Dotato delle stesse fortune di Bruce Wayne, degli stessi addominali scolpiti di Taylor Lautner e della stessa abilità da arciere di Robin Hood, l’impavido Oliver Queen (Stephen Amell), alias Freccia Verde, ha conquistato tutti, dall’appassionato di telefilm d’azione alla ragazza colpita dalla sua avvenenza e dal suo sguardo enigmatico, dall’amante del thriller al nababbo che desidererebbe essere come lui. Ma Arrow, l’azzeccatissimo acquisto seriale di Italia1, non sembra possedere quell’inconfondibile gusto del già visto e del familiare?
Partiamo da un presupposto: almeno che la protagonista non porti l’apparecchio, inforchi un paio di pesanti occhiali da vista e si chiami Ugly Betty, quasi tutti gli eroi delle series americane hanno qualcosa in comune: un’intelligenza da far invidia a Isaac Newton e una bellezza che farebbe gola a Dorian Gray. La forsennata ricerca dell’edonismo e del dandismo perseguita da Wilde rimane una costante di questo e quel tempo, ma, in un mondo dove la mente e il corpo incontrano rivali ben più temuti come la disoccupazione o la progressiva sconfitta della meritocrazia, sarebbe rincuorante vedere questi prodi guerrieri abbandonare quell’aura di semidei per indossare i panni di comuni everyman della porta accanto. Oliver Queen (il cui interprete è in trattativa per il ruolo di protagonista nell’adattamento di Cinquanta sfumature di grigio) ha tutto quello che un ragazzo sogna di possedere e che una ragazza vorrebbe incontrare: il successo, la fama, la ricchezza, la prestanza fisica, l’intuito e la sete di giustizia. Sarà per questa perfezione velata rivolta a qualunque facoltà umana che il magnate della Queen Consolidated ha così tanto successo.

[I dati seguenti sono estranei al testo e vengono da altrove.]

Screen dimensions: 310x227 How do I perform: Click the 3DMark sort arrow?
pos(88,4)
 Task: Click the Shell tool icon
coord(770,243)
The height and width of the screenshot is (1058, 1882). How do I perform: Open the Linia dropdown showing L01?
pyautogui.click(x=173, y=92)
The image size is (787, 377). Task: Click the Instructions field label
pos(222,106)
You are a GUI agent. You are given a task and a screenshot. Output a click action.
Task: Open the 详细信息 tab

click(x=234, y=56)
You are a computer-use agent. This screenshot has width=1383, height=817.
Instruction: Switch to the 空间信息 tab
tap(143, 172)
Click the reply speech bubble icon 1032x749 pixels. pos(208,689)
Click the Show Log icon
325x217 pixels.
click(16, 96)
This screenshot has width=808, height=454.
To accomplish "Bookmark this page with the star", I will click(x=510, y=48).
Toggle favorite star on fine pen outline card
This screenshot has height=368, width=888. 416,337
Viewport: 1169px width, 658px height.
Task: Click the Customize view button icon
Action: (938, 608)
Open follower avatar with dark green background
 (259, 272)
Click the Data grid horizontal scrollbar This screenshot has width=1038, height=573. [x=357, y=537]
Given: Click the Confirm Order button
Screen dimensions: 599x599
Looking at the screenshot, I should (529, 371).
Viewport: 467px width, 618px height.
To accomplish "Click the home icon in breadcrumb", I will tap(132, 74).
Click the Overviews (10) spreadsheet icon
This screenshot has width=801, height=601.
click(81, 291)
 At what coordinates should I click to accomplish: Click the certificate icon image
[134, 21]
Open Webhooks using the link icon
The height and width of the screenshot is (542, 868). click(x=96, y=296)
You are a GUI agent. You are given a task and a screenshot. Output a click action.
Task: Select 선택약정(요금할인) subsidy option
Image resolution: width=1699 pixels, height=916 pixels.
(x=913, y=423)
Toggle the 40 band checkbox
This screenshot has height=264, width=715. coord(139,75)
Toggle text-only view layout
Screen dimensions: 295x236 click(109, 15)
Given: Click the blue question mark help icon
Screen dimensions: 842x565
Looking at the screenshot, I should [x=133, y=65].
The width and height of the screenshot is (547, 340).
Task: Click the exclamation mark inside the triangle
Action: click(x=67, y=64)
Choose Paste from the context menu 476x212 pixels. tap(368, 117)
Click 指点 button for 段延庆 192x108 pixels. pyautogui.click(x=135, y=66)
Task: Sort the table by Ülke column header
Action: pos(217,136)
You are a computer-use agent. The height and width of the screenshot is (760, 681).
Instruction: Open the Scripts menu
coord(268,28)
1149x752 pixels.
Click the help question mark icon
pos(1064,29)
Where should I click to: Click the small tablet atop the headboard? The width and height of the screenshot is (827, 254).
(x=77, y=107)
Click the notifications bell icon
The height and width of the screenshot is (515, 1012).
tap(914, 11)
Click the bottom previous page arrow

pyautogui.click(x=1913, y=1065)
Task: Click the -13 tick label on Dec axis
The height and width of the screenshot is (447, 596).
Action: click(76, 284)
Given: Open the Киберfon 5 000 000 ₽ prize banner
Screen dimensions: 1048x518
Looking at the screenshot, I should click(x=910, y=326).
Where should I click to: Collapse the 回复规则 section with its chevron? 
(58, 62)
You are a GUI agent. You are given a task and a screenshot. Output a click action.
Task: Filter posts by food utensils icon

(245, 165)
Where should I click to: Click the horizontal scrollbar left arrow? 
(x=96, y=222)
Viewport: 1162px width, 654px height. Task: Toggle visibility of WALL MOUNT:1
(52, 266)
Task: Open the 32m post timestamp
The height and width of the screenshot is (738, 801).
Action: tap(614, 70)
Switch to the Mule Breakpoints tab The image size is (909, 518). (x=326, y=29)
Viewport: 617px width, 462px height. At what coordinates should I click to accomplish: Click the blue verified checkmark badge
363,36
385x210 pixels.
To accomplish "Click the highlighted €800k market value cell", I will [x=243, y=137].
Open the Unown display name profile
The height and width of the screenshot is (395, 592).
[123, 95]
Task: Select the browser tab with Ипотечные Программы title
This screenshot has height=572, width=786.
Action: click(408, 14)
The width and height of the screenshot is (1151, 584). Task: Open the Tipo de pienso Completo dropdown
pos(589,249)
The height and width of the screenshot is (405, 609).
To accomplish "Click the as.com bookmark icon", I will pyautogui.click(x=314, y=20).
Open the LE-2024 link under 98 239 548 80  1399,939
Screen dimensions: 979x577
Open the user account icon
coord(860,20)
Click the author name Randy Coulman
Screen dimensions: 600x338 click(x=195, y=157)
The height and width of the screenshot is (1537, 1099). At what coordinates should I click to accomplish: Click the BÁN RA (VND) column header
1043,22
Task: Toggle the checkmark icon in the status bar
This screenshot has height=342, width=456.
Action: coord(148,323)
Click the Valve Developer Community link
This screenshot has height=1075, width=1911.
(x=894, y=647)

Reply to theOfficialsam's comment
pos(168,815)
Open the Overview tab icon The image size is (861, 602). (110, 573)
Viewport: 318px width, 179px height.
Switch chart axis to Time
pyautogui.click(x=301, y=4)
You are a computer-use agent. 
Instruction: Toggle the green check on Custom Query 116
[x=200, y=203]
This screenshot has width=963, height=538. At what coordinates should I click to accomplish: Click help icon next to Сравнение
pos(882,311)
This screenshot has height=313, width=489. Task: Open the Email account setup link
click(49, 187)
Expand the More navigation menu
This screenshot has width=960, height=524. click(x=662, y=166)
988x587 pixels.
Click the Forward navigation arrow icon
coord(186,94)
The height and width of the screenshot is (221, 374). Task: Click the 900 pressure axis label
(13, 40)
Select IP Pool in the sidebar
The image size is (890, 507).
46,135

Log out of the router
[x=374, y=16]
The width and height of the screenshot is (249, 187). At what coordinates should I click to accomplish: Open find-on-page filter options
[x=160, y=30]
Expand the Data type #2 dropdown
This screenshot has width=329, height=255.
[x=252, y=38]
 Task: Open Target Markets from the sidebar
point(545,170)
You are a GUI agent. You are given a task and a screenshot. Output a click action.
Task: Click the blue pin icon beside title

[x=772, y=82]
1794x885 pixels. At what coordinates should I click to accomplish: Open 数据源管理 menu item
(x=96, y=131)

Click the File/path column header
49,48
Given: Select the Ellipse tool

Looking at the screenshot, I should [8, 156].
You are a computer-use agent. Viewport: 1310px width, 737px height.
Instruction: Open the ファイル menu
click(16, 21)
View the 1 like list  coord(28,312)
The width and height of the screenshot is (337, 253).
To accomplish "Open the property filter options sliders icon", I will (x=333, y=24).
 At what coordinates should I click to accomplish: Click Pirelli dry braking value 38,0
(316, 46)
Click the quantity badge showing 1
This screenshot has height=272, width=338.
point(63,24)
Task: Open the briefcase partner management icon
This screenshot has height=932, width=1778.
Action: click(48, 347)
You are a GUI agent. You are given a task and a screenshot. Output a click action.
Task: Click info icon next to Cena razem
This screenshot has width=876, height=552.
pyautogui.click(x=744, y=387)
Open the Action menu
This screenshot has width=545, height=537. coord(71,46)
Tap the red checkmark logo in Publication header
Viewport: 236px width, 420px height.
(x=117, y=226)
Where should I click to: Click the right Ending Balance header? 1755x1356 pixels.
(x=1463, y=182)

Dalle avverse condizioni di vita affrontate su un’isola deserta per quasi cinque anni, dove i discorsi al pallone Wilson di Cast Away sono rimpiazzati da flessioni ed esercizi con l’arco; dalla fantomatica lista dei criminali da abbattere secondo il terribile Verbo alla Death Note promulgato dallo shinigami Ryuk; da quell’aria di playboy degna degli ultimi eredi dei Dallas fino alle risorse milionarie custodite dal Cavaliere Oscuro, Arrow sembra essere il cocktail perfetto di una ricetta tramandata da anni e perfezionata sempre più fino ad arrivare all’aitante Freccia Verde.
Malgrado si ricerchi sempre la novità, quel qualcosa di nuovo e avvincente che riscatti lo spettatore dalla tediosità di una programmazione televisiva monotona e stantia, alla fine ad avere la meglio è proprio la classica vecchia storia dell’eroe e del suo viaggio, spacciata per ricetta inedita con la stessa maestria sfoggiata dalle mamme nel camuffare le verdure nei piatti da servire ai propri figli. Perché Arrow, malgrado una fotografia eccellente e una tensione coinvolgente, non è altro che questo: la dimostrazione di come la gente sia affezionata alle stesse cose di cinquant’anni fa (con qualche iPhone ed effetto visivo in più).